However, one crucial thing to remember about the scattering amplitude is that it makes sense only when the number of $b$-insertions is $\mu$ and the number of $c$-insertions is $\kappa$. Else, the path integral over $b$ and $c$ zero-modes (there are $\mu$ and $\kappa$ of them respectively) vanishes because $b$ and $c$ are Grassmannian fields. This is discussed around equation (5.3.17) in Polchinski's vol 1.

When we use the equation of motion of $b_{ab}$ and get contact terms, there is one less $b$-insertion and one less $c$-insertion in each of the contact terms. For example, we know that

$$ \int [DbDc] \frac{\delta}{\delta c^a(\sigma)}\big[\exp(-S_g)c^b(\sigma')\big] = 0 $$ because the integrand is a total derivative. By Leibniz rule, we get

$$ \big\langle -\frac{\delta S_g}{\delta c^a(\sigma)} c^b(\sigma')\big\rangle + \langle \delta^b_a \delta^2(\sigma-\sigma') \rangle = 0 \\ \implies \frac{1}{2\pi}\langle (P_1^Tb)_a(\sigma) c^b(\sigma')\rangle=\delta^b_a \delta^2(\sigma-\sigma'). $$

Clearly, the numbers of $b$ and $c$-insertions reduce by one in the contact terms. In our case, the contact terms, therefore, have $(\mu-1)$ $b$-insertions and $(\kappa-1)$ $c$-insertions, which are not enough to satisfy the Grassmannian integrals over $b$ and $c$ zero-modes. Hence, these terms vanish identically.

We still have to confirm the diff-invariance of the fixed vertex operators but this is easy enough to see even in the case of a finite coordinate transformation.

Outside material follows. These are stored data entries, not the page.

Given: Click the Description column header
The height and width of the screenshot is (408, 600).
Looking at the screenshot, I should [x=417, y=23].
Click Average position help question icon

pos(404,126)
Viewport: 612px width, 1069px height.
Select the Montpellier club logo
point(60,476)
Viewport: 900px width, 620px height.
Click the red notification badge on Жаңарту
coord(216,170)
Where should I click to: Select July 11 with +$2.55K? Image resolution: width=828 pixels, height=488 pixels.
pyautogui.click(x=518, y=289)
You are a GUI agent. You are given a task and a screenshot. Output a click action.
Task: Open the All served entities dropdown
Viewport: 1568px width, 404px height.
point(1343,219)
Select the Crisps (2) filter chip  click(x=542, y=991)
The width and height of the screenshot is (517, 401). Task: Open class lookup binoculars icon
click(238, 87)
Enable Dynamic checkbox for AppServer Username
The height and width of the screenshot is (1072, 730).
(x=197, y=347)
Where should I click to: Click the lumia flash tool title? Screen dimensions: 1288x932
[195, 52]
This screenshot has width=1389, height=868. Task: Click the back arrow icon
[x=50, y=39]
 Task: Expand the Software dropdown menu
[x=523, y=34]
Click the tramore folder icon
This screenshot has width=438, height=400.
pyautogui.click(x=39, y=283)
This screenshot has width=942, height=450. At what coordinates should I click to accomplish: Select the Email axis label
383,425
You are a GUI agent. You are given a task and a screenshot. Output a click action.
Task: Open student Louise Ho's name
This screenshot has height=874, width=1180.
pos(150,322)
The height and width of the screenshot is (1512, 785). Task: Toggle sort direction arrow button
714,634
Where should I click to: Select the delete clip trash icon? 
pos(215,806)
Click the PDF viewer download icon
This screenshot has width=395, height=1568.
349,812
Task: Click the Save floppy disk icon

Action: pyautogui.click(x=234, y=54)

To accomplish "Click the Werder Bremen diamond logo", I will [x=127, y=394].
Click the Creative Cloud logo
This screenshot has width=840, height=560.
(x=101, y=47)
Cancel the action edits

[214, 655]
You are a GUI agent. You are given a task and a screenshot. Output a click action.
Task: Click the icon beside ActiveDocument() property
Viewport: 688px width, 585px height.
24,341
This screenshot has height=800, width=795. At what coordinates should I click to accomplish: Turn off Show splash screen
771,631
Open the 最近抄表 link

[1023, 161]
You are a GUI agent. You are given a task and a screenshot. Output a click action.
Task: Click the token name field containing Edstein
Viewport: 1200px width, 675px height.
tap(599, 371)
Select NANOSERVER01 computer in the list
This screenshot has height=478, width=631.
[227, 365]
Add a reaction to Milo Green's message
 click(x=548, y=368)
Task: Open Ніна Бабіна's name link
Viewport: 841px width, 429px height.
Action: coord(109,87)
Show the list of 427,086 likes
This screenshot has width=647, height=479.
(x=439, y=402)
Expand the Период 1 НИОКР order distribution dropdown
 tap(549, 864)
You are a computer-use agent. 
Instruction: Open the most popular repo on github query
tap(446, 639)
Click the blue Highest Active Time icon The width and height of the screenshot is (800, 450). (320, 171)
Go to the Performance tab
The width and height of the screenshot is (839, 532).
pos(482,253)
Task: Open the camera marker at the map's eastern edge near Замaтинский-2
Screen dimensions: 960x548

Given the diff-Weyl invariance of the scattering amplitude, we can now answer my question about the independence of scattering amplitude on the fixed positions. Recall that conformal transformations are those diff-Weyl transformations which leave the fiducial metric $\hat{g}_{ab}$ invariant. Using such transformations, we can move the fixed positions $\hat{\sigma}_i$ anywhere we want leaving everything else the same, including $\hat g_{ab}$, and the scattering amplitude remains invariant.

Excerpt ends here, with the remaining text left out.